Footscray’s Con Goulas has been remembered as a giant of Melbourne’s seafood industry and the Greek community following his death last week aged 91.
The founder of Conway Fish Trading, Mr Goulas died on Monday 16 February after years of ill-health.
His daughter-in-law, Stacy Goulas, said despite his health struggles and advancing age, Mr Goulas remained committed to the Footscray fish business he founded in 1969.
“He was a tough cookie, we’re talking John Wayne tough,” Ms Goulas said of her father-in-law.
“What kept him going was that he kept coming to work every day regardless of his frailties.
“He had an office overlooking the retail shop. He’d just look down and feel a part of the business.”
That business began as a fish wholesaler on Wingfield Street, before it slowly expanded to the Whitehall Street corner with a fresh fish store in 2006 and a fish and chip shop in 2015.

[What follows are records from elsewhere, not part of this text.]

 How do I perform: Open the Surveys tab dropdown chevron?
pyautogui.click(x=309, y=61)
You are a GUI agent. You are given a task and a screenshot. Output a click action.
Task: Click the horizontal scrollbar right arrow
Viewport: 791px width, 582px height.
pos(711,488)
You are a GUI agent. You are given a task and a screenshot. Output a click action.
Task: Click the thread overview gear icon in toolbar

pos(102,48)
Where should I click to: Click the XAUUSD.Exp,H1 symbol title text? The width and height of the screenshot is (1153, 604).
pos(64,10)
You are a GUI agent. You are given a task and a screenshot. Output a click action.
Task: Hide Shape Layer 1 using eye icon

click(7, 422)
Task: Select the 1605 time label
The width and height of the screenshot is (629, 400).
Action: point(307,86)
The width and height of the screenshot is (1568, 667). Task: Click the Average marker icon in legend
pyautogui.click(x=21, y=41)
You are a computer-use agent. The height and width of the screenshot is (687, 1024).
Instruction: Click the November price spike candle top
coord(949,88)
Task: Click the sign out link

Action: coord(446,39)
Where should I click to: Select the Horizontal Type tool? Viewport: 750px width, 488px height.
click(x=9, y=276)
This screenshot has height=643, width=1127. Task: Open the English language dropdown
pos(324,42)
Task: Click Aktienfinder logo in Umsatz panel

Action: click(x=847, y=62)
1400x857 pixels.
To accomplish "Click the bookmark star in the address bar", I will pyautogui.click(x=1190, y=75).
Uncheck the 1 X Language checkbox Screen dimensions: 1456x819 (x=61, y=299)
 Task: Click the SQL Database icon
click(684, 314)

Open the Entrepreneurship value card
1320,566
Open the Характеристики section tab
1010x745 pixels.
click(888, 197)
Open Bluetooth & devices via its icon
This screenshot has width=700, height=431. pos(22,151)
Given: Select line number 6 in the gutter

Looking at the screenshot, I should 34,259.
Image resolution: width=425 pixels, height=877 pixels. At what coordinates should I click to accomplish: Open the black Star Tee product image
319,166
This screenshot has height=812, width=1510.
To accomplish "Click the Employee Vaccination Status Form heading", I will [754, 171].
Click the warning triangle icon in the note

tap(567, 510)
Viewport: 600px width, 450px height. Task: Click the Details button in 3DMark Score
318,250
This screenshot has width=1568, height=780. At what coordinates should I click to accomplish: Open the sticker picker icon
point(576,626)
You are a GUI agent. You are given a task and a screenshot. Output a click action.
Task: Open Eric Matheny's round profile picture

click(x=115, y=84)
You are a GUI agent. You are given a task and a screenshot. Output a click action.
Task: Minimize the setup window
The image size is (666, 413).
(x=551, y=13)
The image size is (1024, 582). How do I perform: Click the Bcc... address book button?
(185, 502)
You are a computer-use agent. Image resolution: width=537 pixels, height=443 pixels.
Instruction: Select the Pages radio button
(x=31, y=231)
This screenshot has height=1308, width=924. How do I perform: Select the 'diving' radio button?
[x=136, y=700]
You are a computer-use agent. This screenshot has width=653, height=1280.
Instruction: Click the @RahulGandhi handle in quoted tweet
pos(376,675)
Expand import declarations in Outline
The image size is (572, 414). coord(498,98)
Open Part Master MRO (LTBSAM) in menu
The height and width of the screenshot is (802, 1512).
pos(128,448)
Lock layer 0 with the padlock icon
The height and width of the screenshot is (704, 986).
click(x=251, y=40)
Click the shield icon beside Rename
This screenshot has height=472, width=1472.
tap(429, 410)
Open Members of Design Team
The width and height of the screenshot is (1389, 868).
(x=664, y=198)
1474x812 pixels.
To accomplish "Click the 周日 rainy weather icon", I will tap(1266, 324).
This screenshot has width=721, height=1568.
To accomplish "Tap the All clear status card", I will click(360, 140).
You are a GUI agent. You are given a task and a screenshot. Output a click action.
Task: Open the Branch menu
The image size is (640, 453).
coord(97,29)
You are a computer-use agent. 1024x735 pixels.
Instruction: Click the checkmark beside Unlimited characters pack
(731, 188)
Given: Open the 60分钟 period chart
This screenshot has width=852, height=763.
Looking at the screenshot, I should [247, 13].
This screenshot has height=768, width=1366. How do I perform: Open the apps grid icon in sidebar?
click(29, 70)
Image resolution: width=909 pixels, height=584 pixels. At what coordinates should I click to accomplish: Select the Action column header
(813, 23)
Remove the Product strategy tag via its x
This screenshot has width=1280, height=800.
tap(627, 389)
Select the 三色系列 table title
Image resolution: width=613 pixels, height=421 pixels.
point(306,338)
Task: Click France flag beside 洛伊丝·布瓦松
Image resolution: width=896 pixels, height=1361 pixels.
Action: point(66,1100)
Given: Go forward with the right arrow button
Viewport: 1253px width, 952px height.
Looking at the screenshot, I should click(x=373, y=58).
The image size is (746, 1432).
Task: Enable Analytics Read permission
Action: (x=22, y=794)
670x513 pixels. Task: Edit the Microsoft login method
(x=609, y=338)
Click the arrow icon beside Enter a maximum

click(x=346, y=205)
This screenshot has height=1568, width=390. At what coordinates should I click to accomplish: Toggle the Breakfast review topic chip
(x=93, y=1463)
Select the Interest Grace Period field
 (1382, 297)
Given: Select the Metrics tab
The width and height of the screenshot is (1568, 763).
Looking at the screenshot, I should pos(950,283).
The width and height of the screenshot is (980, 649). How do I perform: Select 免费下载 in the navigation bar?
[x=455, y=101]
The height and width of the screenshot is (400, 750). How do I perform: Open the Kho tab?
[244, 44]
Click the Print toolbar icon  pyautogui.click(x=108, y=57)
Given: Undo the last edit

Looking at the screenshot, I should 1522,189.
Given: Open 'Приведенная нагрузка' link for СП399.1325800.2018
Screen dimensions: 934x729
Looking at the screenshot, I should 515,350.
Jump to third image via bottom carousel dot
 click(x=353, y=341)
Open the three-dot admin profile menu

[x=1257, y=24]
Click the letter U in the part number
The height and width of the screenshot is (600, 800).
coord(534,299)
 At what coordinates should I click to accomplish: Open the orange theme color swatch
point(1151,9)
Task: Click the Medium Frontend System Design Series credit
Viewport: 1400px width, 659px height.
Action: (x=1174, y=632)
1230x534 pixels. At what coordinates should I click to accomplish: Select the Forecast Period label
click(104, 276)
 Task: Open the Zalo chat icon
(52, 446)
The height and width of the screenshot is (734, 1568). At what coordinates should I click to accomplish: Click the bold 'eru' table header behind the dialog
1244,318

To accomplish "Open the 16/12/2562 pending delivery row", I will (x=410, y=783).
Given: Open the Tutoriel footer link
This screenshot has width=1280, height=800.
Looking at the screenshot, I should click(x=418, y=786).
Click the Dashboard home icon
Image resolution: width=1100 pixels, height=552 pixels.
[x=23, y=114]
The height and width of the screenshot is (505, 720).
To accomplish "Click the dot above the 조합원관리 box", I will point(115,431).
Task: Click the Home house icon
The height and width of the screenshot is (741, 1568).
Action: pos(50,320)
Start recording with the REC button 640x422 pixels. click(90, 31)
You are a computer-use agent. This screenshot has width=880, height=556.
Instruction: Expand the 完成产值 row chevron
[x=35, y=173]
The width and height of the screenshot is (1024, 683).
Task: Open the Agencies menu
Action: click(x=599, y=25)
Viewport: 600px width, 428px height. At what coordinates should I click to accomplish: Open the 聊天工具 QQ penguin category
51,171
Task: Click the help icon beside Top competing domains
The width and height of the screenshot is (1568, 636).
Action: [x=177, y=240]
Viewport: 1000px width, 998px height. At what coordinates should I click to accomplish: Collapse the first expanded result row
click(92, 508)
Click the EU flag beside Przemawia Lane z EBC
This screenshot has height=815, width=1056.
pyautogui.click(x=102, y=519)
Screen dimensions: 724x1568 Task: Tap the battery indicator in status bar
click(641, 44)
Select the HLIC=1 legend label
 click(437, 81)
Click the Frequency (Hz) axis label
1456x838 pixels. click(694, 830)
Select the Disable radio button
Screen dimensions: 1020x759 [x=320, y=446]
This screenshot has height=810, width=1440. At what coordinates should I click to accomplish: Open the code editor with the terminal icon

The Goulas family and their business became pillars of the Footscray community, especially its Greek diaspora, and in 2023 that contribution was honoured when they were featured in the Footscray Hidden Hellenism mural painted on the Yewers Street side of the Conway Fish Trading building.
The mural also features in the recently opened new Footscray Hospital.
Ms Goulas said it served as a fitting tribute to her father-law.
“He was such a charismatic, charming, jovial, joking personality,” she said.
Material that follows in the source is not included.